▶ The input
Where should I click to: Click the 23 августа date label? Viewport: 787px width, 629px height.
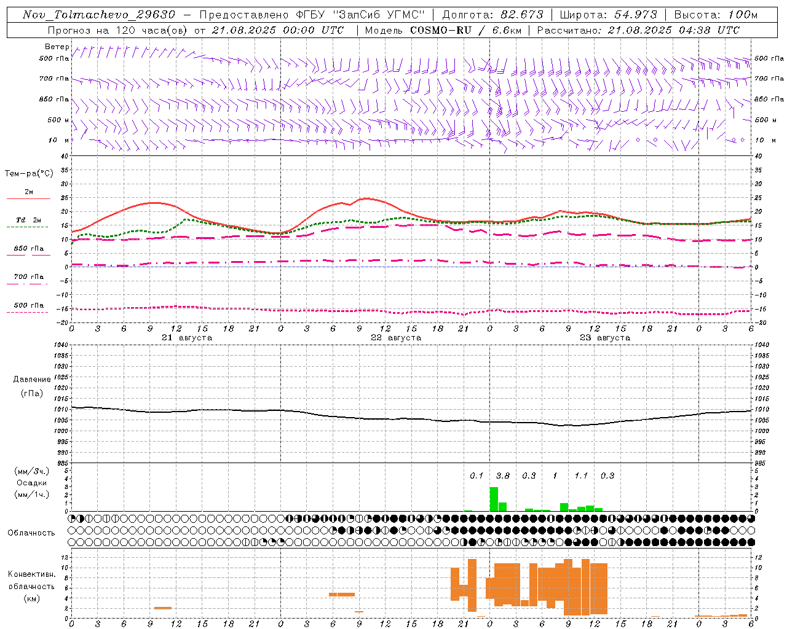605,338
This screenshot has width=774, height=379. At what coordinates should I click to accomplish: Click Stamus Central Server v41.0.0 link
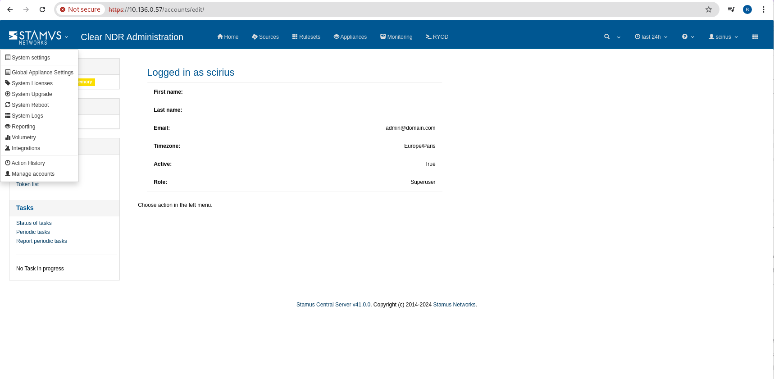[x=333, y=305]
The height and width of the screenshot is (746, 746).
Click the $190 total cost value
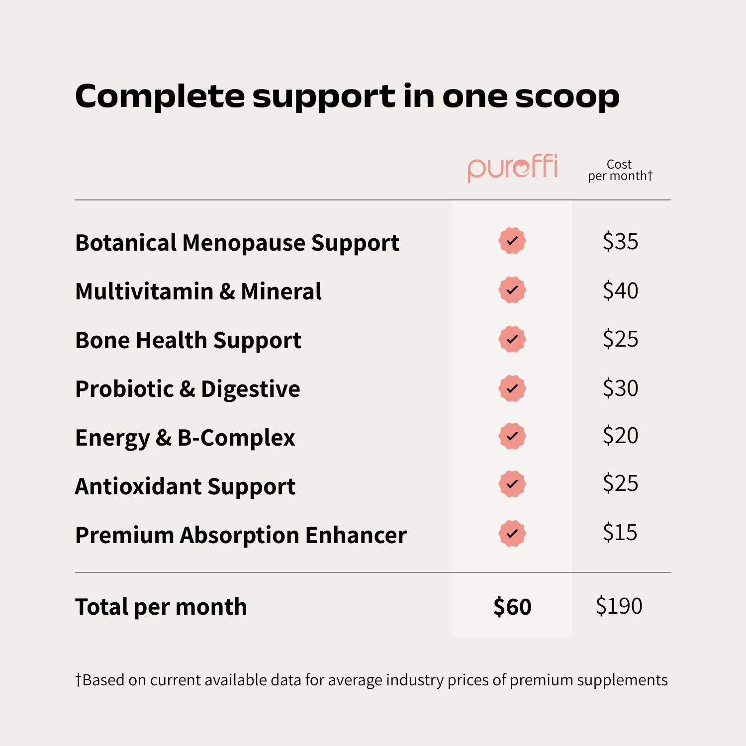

▶ Instructions to follow
Rewrite these lines with "screenshot" replaced by "image" and everything else unchanged. Leave the pictures out.

▶ Solution to the problem
Where should I click to: Click the 23 августа date label? Viewport: 787px width, 629px height.
605,338
This image has width=774, height=379. At what coordinates should I click to accomplish: Click Stamus Central Server v41.0.0 link
[x=333, y=305]
The height and width of the image is (746, 746).
Click the $190 total cost value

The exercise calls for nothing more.